Government, transport and utility workers also contribute significantly. A common theme here is features that are most important are either directly related to government work or somehow often implicated with government. Indeed, whether a person is employed or not seriously colors their view of how the government should be run.
Expected
I was right about unemployment and the black population playing a large role in elections! Sweet validation.
New Model
The new model I will estimate is:
I include all the top four variables that were selected for by the boosted trees. All of those features, with the exception of black, are indicators of employment. To control for age, race, and economic status of the district I include percentage black, over age 65, and median income. I include the amount of National Park land because that land is owned by the government, and provides employment and tourist attractions for citizens. City and coast are to control for urban populations and location respectively. Coast especially should account for the democratic “coastal elite”. Enroll is to control for those voters whose children are enrolled in public schools, also a factor that would color their view of the government.
Lets let er rip
new_vars = ['per_construc', 'per_black', 'per_unemplyd', 'per_transprt', 'per_gvtwrkr', 'per_enroll', 'per_age65',
'mdnincm','populatn', 'intrland', 'city', 'coast' ]
new_x_const = sm.add_constant(congress[new_vars])
new_model = Logit(congress.repub, new_x_const).fit()
new_model.summary()
Optimization terminated successfully.
Current function value: 0.504768
Iterations 7
Dep. Variable: | repub | No. Observations: | 435 |
---|---|---|---|
Model: | Logit | Df Residuals: | 422 |
Method: | MLE | Df Model: | 12 |
Date: | Sun, 15 Jan 2017 | Pseudo R-squ.: | 0.2705 |
Time: | 12:59:28 | Log-Likelihood: | -219.57 |
converged: | True | LL-Null: | -301.01 |
LLR p-value: | 1.362e-28 |
coef | std err | z | P>|z| | [95.0% Conf. Int.] | |
---|---|---|---|---|---|
const | -2.1656 | 3.265 | -0.663 | 0.507 | -8.566 4.235 |
per_construc | 0.3077 | 0.210 | 1.466 | 0.143 | -0.104 0.719 |
per_black | -0.0291 | 0.013 | -2.304 | 0.021 | -0.054 -0.004 |
per_unemplyd | -1.7545 | 0.268 | -6.558 | 0.000 | -2.279 -1.230 |
per_transprt | -0.1287 | 0.220 | -0.585 | 0.559 | -0.560 0.303 |
per_gvtwrkr | -0.1081 | 0.064 | -1.680 | 0.093 | -0.234 0.018 |
per_enroll | 0.2008 | 0.080 | 2.524 | 0.012 | 0.045 0.357 |
per_age65 | -0.0035 | 0.055 | -0.063 | 0.949 | -0.111 0.104 |
mdnincm | -1.363e-05 | 2.27e-05 | -0.602 | 0.547 | -5.8e-05 3.08e-05 |
populatn | 9.015e-06 | 3.18e-06 | 2.837 | 0.005 | 2.79e-06 1.52e-05 |
intrland | 2.114e-08 | 1.15e-08 | 1.846 | 0.065 | -1.31e-09 4.36e-08 |
city | -0.4814 | 0.286 | -1.685 | 0.092 | -1.041 0.079 |
coast | -0.6496 | 0.267 | -2.432 | 0.015 | -1.173 -0.126 |
new_predictions = np.array([1 if x >= 0.5 else 0 for x in new_model.predict()])

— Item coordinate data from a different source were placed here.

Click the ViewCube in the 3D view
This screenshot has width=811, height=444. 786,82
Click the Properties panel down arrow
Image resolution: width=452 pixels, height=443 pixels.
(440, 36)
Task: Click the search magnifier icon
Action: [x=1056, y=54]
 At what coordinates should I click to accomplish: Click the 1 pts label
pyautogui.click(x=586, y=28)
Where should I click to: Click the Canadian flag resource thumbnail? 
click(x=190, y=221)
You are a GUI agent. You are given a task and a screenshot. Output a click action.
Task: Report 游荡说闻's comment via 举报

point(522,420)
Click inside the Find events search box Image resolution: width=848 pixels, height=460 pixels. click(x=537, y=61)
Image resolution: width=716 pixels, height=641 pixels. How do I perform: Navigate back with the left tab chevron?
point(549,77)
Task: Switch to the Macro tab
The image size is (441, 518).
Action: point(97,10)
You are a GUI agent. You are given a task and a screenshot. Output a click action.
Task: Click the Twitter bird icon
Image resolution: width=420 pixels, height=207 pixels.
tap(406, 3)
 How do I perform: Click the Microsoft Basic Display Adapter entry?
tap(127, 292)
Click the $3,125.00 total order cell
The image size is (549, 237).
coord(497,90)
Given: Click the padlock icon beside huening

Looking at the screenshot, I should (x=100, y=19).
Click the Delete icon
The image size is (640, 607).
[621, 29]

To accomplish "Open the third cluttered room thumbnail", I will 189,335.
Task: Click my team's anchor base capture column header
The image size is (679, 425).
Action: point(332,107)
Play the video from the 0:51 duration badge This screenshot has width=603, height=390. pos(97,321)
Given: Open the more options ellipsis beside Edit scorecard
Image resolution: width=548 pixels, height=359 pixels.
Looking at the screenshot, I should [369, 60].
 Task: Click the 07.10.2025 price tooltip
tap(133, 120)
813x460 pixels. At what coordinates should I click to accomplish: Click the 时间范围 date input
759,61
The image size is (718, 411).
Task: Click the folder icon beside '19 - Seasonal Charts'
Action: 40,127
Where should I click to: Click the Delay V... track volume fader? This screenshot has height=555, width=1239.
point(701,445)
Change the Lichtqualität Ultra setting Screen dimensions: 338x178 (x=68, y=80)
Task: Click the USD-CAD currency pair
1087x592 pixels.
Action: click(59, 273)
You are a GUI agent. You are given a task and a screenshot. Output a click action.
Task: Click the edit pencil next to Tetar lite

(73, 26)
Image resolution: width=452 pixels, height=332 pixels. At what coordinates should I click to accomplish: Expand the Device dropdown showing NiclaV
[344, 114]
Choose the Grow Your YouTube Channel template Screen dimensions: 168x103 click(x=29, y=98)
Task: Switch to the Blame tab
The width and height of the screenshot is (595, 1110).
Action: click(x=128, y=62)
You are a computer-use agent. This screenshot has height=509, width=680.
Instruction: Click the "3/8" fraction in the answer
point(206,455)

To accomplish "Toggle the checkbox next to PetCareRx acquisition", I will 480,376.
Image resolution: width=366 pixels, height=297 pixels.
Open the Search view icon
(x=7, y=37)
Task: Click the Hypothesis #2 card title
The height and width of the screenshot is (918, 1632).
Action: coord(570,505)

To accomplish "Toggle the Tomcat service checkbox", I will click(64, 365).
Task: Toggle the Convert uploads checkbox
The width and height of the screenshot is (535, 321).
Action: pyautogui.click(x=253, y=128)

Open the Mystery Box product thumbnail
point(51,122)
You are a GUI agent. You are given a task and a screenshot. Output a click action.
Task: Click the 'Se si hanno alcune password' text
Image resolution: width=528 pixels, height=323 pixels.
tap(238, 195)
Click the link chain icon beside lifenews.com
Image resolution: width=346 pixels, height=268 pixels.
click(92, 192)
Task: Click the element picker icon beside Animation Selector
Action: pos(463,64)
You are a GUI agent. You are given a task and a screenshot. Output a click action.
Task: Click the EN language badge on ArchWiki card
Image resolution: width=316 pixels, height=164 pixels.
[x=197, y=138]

print classification_report(congress.repub, new_predictions)
print "Confusion matrix:\n"
print confusion_matrix(congress.repub, new_predictions)
precision recall f1-score support
0.0 0.76 0.68 0.72 207
1.0 0.73 0.81 0.77 228
avg / total 0.75 0.74 0.74 435
Confusion matrix:
[[140 67]
[ 44 184]]
Our pseudo R2 improves significantly from 0.2166 to 0.2705. The precision and recall also improve slightly, although they are still not what I would like them to be. Lets look at the marginal effects:
new_model.get_margeff(dummy=True).summary()
Dep. Variable: | repub |
---|---|
Method: | dydx |
At: | overall |
dy/dx | std err | z | P>|z| | [95.0% Conf. Int.] | |
---|---|---|---|---|---|
per_construc | 0.0521 | 0.035 | 1.480 | 0.139 | -0.017 0.121 |
per_black | -0.0049 | 0.002 | -2.351 | 0.019 | -0.009 -0.001 |
per_unemplyd | -0.2972 | 0.036 | -8.170 | 0.000 | -0.368 -0.226 |
per_transprt | -0.0218 | 0.037 | -0.586 | 0.558 | -0.095 0.051 |
per_gvtwrkr | -0.0183 | 0.011 | -1.701 | 0.089 | -0.039 0.003 |
per_enroll | 0.0340 | 0.013 | 2.588 | 0.010 | 0.008 0.060 |
per_age65 | -0.0006 | 0.009 | -0.063 | 0.949 | -0.019 0.018 |
mdnincm | -2.309e-06 | 3.83e-06 | -0.603 | 0.547 | -9.82e-06 5.2e-06 |
populatn | 1.527e-06 | 5.22e-07 | 2.926 | 0.003 | 5.04e-07 2.55e-06 |
intrland | 3.604e-09 | 1.94e-09 | 1.854 | 0.064 | -2.06e-10 7.41e-09 |
city | -0.0834 | 0.050 | -1.668 | 0.095 | -0.181 0.015 |
coast | -0.1100 | 0.044 | -2.495 | 0.013 | -0.196 -0.024 |
Percent unemployment remains the biggest factor for probability of republican, followed by population and then percentage of the population that is black. Interestingly, a larger population benefits republican canidates. So does having children enrolled in public schools.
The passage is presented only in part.